3 questions to Judith Gay, caregiver to her husband for 18 years
Did you know that? In the greater Montreal area, more than 10,000 people are living with Parkinson’s disease, but 40,000 people are affected if we count the caregivers. The role of caregiver is often a natural one, but it is also associated with many challenges.
In this Parkinson’s Awareness Month, we would like to acknowledge all those women and men who are committed to providing help and support to their loved one living with the disease. We met Judith Gay, who has been a caregiver to her husband for 18 years, and who shares with us an authentic and moving story.
And don’t forget, in April, you can make a difference by donating virtual tulips. It’s easy, just visit CanadaHelps.org and select the “Virtual Tulips” tab under “Assign your donation to one of the funds created by this organization”.
To begin, could you tell us how Parkinson’s disease affects your daily life?

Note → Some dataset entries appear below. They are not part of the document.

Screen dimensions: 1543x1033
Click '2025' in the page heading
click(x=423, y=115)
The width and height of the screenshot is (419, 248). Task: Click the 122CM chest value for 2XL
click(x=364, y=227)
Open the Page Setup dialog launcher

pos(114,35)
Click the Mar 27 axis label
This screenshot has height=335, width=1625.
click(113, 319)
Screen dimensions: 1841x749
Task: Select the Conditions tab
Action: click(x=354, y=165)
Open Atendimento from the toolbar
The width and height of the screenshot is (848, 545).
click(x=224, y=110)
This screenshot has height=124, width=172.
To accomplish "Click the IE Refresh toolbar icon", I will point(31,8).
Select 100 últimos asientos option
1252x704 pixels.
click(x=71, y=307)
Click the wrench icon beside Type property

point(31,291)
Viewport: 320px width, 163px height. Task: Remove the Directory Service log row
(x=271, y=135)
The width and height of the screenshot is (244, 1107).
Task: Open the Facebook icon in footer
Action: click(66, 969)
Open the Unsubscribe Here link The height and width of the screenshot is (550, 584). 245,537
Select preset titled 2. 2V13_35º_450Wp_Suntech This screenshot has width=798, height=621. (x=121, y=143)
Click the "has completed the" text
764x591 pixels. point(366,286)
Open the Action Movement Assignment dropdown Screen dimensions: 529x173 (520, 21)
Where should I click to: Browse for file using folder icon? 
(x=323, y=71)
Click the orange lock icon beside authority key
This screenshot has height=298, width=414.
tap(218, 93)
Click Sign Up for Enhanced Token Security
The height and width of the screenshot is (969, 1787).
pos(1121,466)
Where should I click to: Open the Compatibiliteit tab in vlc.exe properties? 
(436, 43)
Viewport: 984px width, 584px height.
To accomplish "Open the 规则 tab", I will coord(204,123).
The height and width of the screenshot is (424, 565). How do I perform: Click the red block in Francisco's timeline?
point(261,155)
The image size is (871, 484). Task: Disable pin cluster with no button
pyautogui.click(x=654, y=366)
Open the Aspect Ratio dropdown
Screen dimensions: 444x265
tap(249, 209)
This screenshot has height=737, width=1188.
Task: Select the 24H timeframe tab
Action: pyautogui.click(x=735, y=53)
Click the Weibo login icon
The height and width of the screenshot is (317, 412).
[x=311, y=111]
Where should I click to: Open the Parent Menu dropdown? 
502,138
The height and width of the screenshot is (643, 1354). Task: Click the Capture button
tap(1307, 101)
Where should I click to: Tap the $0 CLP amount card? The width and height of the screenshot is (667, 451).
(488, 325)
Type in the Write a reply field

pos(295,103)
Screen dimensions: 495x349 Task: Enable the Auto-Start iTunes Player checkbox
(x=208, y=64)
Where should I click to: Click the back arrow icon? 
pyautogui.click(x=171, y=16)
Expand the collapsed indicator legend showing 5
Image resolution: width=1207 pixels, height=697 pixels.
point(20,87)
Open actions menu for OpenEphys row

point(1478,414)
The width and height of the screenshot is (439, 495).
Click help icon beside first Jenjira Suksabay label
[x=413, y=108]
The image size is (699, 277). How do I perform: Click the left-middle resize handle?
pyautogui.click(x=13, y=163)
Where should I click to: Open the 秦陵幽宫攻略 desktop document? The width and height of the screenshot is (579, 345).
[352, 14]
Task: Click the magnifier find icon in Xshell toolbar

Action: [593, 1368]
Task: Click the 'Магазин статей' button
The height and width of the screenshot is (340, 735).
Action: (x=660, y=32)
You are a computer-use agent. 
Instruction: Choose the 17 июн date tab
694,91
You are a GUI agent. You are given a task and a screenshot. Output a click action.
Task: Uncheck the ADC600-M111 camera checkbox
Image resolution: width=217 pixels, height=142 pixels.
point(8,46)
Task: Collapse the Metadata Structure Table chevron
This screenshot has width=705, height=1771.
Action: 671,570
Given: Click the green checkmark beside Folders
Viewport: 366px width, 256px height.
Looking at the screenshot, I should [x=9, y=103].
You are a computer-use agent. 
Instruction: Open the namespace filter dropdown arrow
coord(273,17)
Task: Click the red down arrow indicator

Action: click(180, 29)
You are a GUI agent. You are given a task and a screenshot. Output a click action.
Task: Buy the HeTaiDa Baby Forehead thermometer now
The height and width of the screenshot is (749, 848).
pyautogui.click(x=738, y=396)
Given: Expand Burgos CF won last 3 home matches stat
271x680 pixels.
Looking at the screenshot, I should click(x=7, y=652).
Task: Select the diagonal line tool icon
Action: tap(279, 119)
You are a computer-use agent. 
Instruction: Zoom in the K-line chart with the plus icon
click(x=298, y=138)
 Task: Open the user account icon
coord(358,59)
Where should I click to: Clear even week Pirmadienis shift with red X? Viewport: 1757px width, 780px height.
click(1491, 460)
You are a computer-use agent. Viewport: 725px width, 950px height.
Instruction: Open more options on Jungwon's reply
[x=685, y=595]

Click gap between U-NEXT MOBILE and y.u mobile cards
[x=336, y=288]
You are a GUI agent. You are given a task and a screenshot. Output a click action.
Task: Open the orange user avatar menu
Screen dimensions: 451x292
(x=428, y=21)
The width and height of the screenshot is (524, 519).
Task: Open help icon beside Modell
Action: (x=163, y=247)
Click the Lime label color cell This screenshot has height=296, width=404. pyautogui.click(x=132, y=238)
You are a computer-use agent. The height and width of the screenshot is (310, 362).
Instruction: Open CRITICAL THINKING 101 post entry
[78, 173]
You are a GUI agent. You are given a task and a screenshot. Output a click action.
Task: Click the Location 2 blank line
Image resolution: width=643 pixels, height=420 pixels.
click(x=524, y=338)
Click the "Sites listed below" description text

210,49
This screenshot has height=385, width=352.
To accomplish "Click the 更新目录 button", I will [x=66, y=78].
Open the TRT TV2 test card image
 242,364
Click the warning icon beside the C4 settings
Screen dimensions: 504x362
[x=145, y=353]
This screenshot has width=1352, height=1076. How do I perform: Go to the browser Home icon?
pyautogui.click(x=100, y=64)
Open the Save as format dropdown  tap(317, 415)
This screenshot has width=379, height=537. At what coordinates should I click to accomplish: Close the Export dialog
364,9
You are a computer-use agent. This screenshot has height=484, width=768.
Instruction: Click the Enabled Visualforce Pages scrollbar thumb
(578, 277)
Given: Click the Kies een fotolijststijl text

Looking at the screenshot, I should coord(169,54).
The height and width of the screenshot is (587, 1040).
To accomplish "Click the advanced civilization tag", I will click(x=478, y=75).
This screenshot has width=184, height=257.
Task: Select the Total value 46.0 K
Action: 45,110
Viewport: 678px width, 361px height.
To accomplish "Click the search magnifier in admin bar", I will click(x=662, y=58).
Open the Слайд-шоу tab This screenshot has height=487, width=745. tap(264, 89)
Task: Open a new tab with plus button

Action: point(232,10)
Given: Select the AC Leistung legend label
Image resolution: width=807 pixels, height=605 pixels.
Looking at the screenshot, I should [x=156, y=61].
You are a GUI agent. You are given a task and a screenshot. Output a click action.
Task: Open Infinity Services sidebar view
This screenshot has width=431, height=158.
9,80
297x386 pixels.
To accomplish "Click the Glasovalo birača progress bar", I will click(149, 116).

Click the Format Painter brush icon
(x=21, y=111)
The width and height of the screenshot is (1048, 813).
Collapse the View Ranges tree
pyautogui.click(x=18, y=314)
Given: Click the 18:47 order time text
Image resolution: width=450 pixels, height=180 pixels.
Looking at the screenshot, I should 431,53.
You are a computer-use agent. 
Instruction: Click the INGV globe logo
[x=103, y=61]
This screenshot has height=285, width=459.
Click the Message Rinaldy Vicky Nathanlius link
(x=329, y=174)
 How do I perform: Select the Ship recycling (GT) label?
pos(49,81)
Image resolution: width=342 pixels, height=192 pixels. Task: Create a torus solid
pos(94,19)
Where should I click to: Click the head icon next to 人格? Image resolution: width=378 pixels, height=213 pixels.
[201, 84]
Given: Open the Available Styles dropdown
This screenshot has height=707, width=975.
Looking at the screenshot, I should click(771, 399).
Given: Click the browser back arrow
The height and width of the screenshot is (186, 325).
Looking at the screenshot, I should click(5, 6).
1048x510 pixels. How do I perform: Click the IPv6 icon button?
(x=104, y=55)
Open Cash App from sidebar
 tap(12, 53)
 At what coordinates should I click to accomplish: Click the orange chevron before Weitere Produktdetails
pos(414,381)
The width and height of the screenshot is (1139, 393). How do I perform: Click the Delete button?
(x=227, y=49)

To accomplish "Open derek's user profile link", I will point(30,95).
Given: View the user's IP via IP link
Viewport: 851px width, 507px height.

Judith: Parkinson’s disease affects our lives in many ways. Our love life, our family life, our friends, our activities, our projects, nothing is spared. This change can be very small or very big. So the life of the person with Parkinson’s and our life becomes life with Parkinson’s, every day, every hour. The body and the mind are attacked. Nothing is the same as it was before and we don’t know what the future will bring. We have to adapt.
What does it mean to you to be a caregiver?
Judith: being a caregiver says it all. It means helping our partner, our loved one, to maintain his or her autonomy, accompanying him or her through the changes, listening to him or her, planning ahead, always being informed, forgetting oneself, living through losses, successive little griefs, being angry, laughing, crying, worrying and, despite everything, hoping.
In April we #FlowerHope, what advice could you give to people who are affected by this disease?
Judith: after living with Parkinson’s disease for 18 years, I can see the ups and downs of my partner and myself. But I learned one thing, don’t isolate yourself, stop thinking that only you can help your partner. One day, I knew I needed help if I wanted to help him. With a dose of courage and humility, I made a call to Parkinson Montreal-Laval. My life changed, I was no longer alone.